(Rows from a dataset)
━━━━━━

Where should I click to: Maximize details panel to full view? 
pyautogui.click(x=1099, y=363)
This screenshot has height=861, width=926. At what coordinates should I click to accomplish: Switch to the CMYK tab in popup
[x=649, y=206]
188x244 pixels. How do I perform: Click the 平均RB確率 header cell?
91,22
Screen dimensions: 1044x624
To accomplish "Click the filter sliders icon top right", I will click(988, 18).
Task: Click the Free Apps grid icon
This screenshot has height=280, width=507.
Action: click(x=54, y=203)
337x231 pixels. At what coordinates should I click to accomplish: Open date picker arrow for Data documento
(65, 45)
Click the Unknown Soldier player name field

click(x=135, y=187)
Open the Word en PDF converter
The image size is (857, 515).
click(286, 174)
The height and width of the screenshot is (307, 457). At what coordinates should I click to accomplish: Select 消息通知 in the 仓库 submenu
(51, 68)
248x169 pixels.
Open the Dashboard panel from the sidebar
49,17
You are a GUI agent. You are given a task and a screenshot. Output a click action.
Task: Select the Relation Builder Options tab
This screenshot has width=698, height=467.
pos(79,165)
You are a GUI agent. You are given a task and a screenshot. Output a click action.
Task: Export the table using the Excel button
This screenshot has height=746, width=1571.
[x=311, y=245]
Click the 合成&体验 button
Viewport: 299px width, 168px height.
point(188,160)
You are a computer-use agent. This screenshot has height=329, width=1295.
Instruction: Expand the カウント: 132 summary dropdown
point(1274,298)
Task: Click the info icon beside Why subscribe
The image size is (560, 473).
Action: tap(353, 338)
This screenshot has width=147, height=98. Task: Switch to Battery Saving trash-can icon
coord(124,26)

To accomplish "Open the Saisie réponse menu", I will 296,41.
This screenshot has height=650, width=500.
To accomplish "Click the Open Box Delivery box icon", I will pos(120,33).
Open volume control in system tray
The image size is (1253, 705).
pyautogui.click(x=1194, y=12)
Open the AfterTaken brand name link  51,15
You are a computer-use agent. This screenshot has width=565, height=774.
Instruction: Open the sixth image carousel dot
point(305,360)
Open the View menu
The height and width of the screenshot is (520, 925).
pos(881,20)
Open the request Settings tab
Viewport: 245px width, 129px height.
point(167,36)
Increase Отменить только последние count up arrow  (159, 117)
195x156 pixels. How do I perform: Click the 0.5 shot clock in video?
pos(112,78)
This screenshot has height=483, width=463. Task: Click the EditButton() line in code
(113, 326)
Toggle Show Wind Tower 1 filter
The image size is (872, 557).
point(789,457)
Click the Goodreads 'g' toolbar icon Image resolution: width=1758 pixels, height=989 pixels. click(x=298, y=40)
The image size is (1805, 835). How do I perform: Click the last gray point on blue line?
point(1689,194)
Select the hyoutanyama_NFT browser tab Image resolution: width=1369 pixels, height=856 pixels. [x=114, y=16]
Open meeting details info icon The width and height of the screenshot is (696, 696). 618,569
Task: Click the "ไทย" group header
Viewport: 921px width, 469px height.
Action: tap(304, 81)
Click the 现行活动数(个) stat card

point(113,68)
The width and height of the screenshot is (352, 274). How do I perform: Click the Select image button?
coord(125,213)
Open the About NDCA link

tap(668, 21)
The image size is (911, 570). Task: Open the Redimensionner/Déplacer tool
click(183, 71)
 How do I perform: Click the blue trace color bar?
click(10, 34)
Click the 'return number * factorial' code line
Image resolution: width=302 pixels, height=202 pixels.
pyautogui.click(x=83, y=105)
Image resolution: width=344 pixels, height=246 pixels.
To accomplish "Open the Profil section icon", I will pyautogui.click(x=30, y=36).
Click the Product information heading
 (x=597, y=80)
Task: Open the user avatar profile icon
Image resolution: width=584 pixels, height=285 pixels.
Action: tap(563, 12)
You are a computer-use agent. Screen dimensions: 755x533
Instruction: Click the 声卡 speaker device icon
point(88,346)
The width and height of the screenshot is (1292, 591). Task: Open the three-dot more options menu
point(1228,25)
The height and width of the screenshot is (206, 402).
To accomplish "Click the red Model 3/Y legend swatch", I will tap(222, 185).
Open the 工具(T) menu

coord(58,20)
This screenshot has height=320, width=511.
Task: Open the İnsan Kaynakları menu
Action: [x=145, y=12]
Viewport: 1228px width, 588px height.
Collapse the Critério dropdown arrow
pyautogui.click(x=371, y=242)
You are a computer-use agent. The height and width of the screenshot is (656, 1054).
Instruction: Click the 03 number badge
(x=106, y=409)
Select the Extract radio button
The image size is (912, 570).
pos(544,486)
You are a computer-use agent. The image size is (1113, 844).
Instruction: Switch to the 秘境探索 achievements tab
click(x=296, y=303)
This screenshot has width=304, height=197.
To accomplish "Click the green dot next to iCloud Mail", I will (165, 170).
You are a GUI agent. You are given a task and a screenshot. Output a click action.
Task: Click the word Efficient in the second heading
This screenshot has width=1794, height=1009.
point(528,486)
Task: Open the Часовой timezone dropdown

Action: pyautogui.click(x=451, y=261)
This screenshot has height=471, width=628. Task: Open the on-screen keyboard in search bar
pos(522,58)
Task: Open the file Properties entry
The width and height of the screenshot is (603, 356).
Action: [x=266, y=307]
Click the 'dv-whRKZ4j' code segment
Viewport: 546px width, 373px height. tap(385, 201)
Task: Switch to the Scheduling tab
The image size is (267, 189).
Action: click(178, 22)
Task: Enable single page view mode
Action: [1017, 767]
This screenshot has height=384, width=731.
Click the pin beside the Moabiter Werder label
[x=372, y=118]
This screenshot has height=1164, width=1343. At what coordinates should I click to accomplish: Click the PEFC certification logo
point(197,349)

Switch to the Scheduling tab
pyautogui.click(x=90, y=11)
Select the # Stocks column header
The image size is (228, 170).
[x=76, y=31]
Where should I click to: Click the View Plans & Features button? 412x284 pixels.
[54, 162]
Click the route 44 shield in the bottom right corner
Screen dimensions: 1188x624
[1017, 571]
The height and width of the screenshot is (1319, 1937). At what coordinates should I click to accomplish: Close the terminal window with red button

━━━━━━

The problem ▸
Output these lines as a numbered list, omitting blank lines, so that the list covers all of the data above.

Solved problem ▸
1. Where should I click to: Maximize details panel to full view? 
2. pyautogui.click(x=1099, y=363)
3. This screenshot has height=861, width=926. At what coordinates should I click to accomplish: Switch to the CMYK tab in popup
4. [x=649, y=206]
5. 188x244 pixels. How do I perform: Click the 平均RB確率 header cell?
6. 91,22
7. Screen dimensions: 1044x624
8. To accomplish "Click the filter sliders icon top right", I will click(988, 18).
9. Task: Click the Free Apps grid icon
10. This screenshot has height=280, width=507.
11. Action: click(x=54, y=203)
12. 337x231 pixels. At what coordinates should I click to accomplish: Open date picker arrow for Data documento
13. (65, 45)
14. Click the Unknown Soldier player name field
15. click(x=135, y=187)
16. Open the Word en PDF converter
17. The image size is (857, 515).
18. click(286, 174)
19. The height and width of the screenshot is (307, 457). At what coordinates should I click to accomplish: Select 消息通知 in the 仓库 submenu
20. (51, 68)
21. 248x169 pixels.
22. Open the Dashboard panel from the sidebar
23. 49,17
24. You are a GUI agent. You are given a task and a screenshot. Output a click action.
25. Task: Select the Relation Builder Options tab
26. This screenshot has width=698, height=467.
27. pos(79,165)
28. You are a GUI agent. You are given a task and a screenshot. Output a click action.
29. Task: Export the table using the Excel button
30. This screenshot has height=746, width=1571.
31. [x=311, y=245]
32. Click the 合成&体验 button
33. Viewport: 299px width, 168px height.
34. point(188,160)
35. You are a computer-use agent. This screenshot has height=329, width=1295.
36. Instruction: Expand the カウント: 132 summary dropdown
37. point(1274,298)
38. Task: Click the info icon beside Why subscribe
39. The image size is (560, 473).
40. Action: tap(353, 338)
41. This screenshot has width=147, height=98. Task: Switch to Battery Saving trash-can icon
42. coord(124,26)
43. To accomplish "Open the Saisie réponse menu", I will 296,41.
44. This screenshot has height=650, width=500.
45. To accomplish "Click the Open Box Delivery box icon", I will pos(120,33).
46. Open volume control in system tray
47. The image size is (1253, 705).
48. pyautogui.click(x=1194, y=12)
49. Open the AfterTaken brand name link  51,15
50. You are a computer-use agent. This screenshot has width=565, height=774.
51. Instruction: Open the sixth image carousel dot
52. point(305,360)
53. Open the View menu
54. The height and width of the screenshot is (520, 925).
55. pos(881,20)
56. Open the request Settings tab
57. Viewport: 245px width, 129px height.
58. point(167,36)
59. Increase Отменить только последние count up arrow  (159, 117)
60. 195x156 pixels. How do I perform: Click the 0.5 shot clock in video?
61. pos(112,78)
62. This screenshot has height=483, width=463. Task: Click the EditButton() line in code
63. (113, 326)
64. Toggle Show Wind Tower 1 filter
65. The image size is (872, 557).
66. point(789,457)
67. Click the Goodreads 'g' toolbar icon Image resolution: width=1758 pixels, height=989 pixels. click(x=298, y=40)
68. The image size is (1805, 835). How do I perform: Click the last gray point on blue line?
69. point(1689,194)
70. Select the hyoutanyama_NFT browser tab Image resolution: width=1369 pixels, height=856 pixels. [x=114, y=16]
71. Open meeting details info icon The width and height of the screenshot is (696, 696). 618,569
72. Task: Click the "ไทย" group header
73. Viewport: 921px width, 469px height.
74. Action: tap(304, 81)
75. Click the 现行活动数(个) stat card
76. point(113,68)
77. The width and height of the screenshot is (352, 274). How do I perform: Click the Select image button?
78. coord(125,213)
79. Open the About NDCA link
80. tap(668, 21)
81. The image size is (911, 570). Task: Open the Redimensionner/Déplacer tool
82. click(183, 71)
83.  How do I perform: Click the blue trace color bar?
84. click(10, 34)
85. Click the 'return number * factorial' code line
86. Image resolution: width=302 pixels, height=202 pixels.
87. pyautogui.click(x=83, y=105)
88. Image resolution: width=344 pixels, height=246 pixels.
89. To accomplish "Open the Profil section icon", I will pyautogui.click(x=30, y=36).
90. Click the Product information heading
91.  (x=597, y=80)
92. Task: Open the user avatar profile icon
93. Image resolution: width=584 pixels, height=285 pixels.
94. Action: tap(563, 12)
95. You are a computer-use agent. Screen dimensions: 755x533
96. Instruction: Click the 声卡 speaker device icon
97. point(88,346)
98. The width and height of the screenshot is (1292, 591). Task: Open the three-dot more options menu
99. point(1228,25)
100. The height and width of the screenshot is (206, 402).
101. To accomplish "Click the red Model 3/Y legend swatch", I will tap(222, 185).
102. Open the 工具(T) menu
103. coord(58,20)
104. This screenshot has height=320, width=511.
105. Task: Open the İnsan Kaynakları menu
106. Action: [x=145, y=12]
107. Viewport: 1228px width, 588px height.
108. Collapse the Critério dropdown arrow
109. pyautogui.click(x=371, y=242)
110. You are a computer-use agent. The height and width of the screenshot is (656, 1054).
111. Instruction: Click the 03 number badge
112. (x=106, y=409)
113. Select the Extract radio button
114. The image size is (912, 570).
115. pos(544,486)
116. You are a computer-use agent. The image size is (1113, 844).
117. Instruction: Switch to the 秘境探索 achievements tab
118. click(x=296, y=303)
119. This screenshot has width=304, height=197.
120. To accomplish "Click the green dot next to iCloud Mail", I will (165, 170).
121. You are a GUI agent. You are given a task and a screenshot. Output a click action.
122. Task: Click the word Efficient in the second heading
123. This screenshot has width=1794, height=1009.
124. point(528,486)
125. Task: Open the Часовой timezone dropdown
126. Action: pyautogui.click(x=451, y=261)
127. This screenshot has height=471, width=628. Task: Open the on-screen keyboard in search bar
128. pos(522,58)
129. Task: Open the file Properties entry
130. The width and height of the screenshot is (603, 356).
131. Action: [x=266, y=307]
132. Click the 'dv-whRKZ4j' code segment
133. Viewport: 546px width, 373px height. tap(385, 201)
134. Task: Switch to the Scheduling tab
135. The image size is (267, 189).
136. Action: click(178, 22)
137. Task: Enable single page view mode
138. Action: [1017, 767]
139. This screenshot has height=384, width=731.
140. Click the pin beside the Moabiter Werder label
141. [x=372, y=118]
142. This screenshot has height=1164, width=1343. At what coordinates should I click to accomplish: Click the PEFC certification logo
143. point(197,349)
144. Switch to the Scheduling tab
145. pyautogui.click(x=90, y=11)
146. Select the # Stocks column header
147. The image size is (228, 170).
148. [x=76, y=31]
149. Where should I click to: Click the View Plans & Features button? 412x284 pixels.
150. [54, 162]
151. Click the route 44 shield in the bottom right corner
152. Screen dimensions: 1188x624
153. [1017, 571]
154. The height and width of the screenshot is (1319, 1937). At what coordinates should I click to accomplish: Close the terminal window with red button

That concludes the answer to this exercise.